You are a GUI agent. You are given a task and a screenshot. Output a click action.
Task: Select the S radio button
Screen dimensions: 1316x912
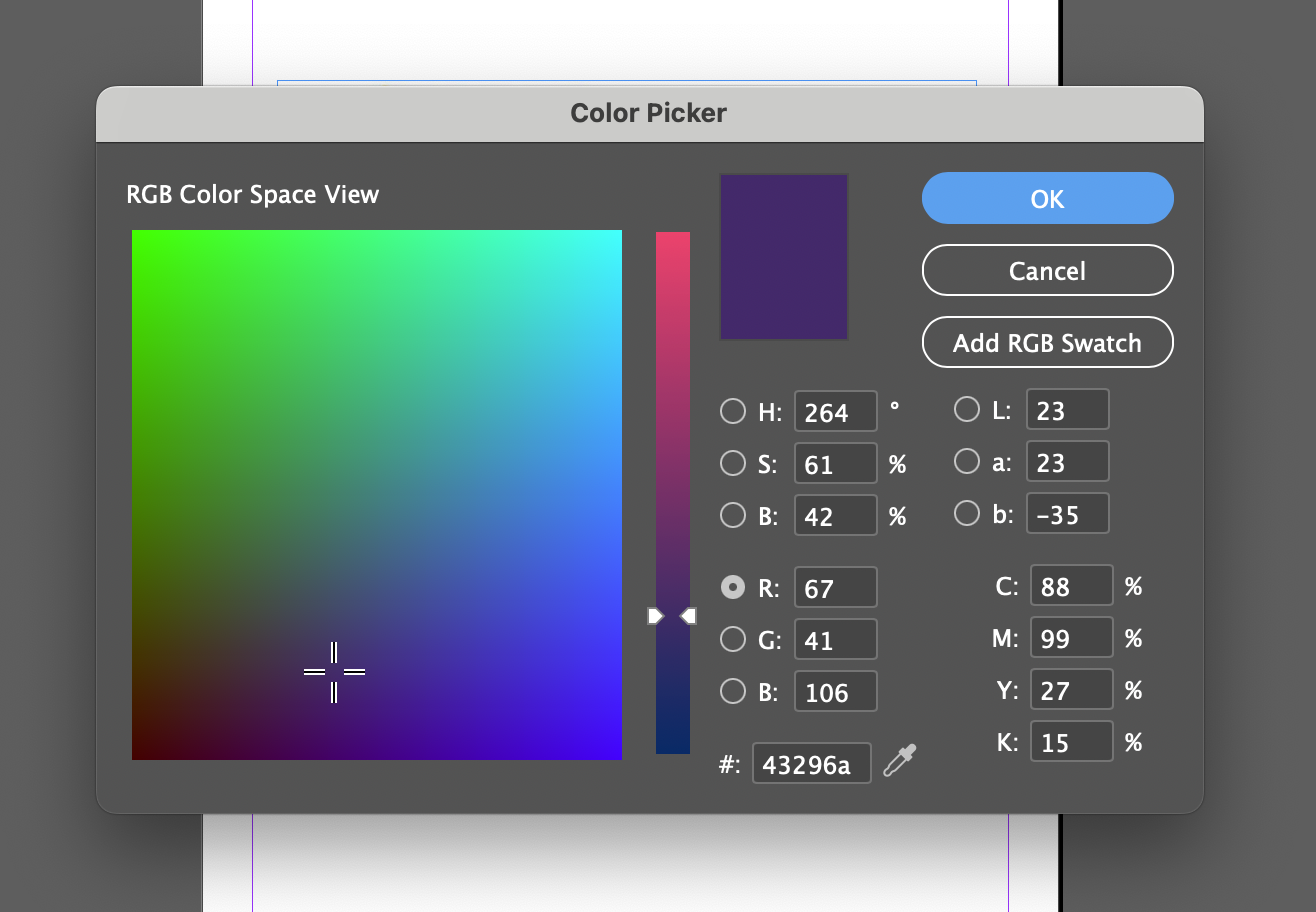732,463
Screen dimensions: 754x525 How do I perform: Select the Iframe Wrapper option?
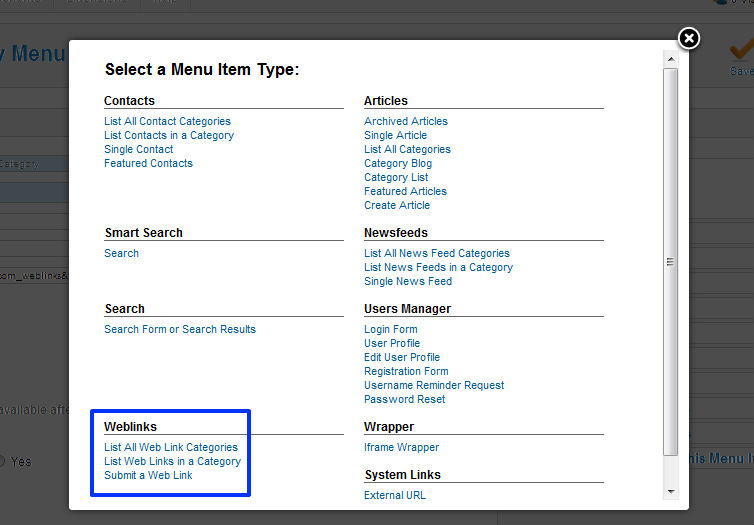tap(402, 447)
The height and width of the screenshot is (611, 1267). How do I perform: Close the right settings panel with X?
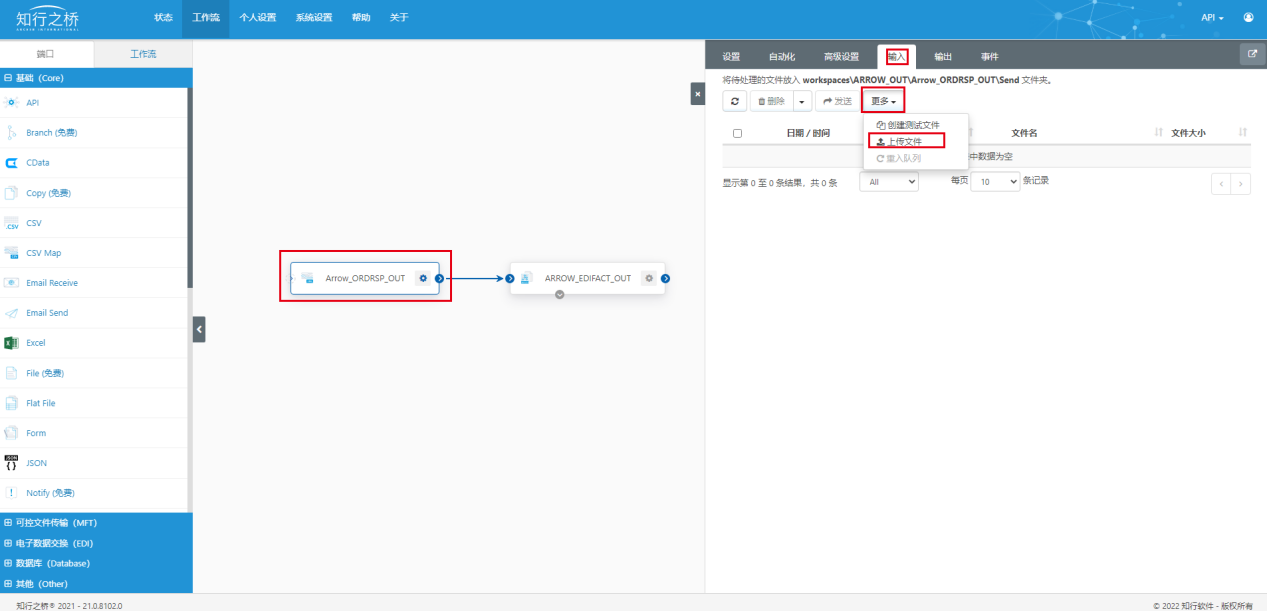pyautogui.click(x=698, y=93)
____________________
WHAT YOU HAVE TO DO: Rewrite all the records above, switching "Screen dimensions" to "Screen size" wherever it occurs and keeping everything else the same. Leave the pictures out of your answer.

RESULT OF THIS EXERCISE:
You are a GUI agent. You are given a task and a screenshot. Output a click action.
Task: Select the S radio button
Screen size: 1316x912
732,463
Screen size: 754x525 How do I perform: Select the Iframe Wrapper option?
tap(402, 447)
The height and width of the screenshot is (611, 1267). How do I perform: Close the right settings panel with X?
pyautogui.click(x=698, y=93)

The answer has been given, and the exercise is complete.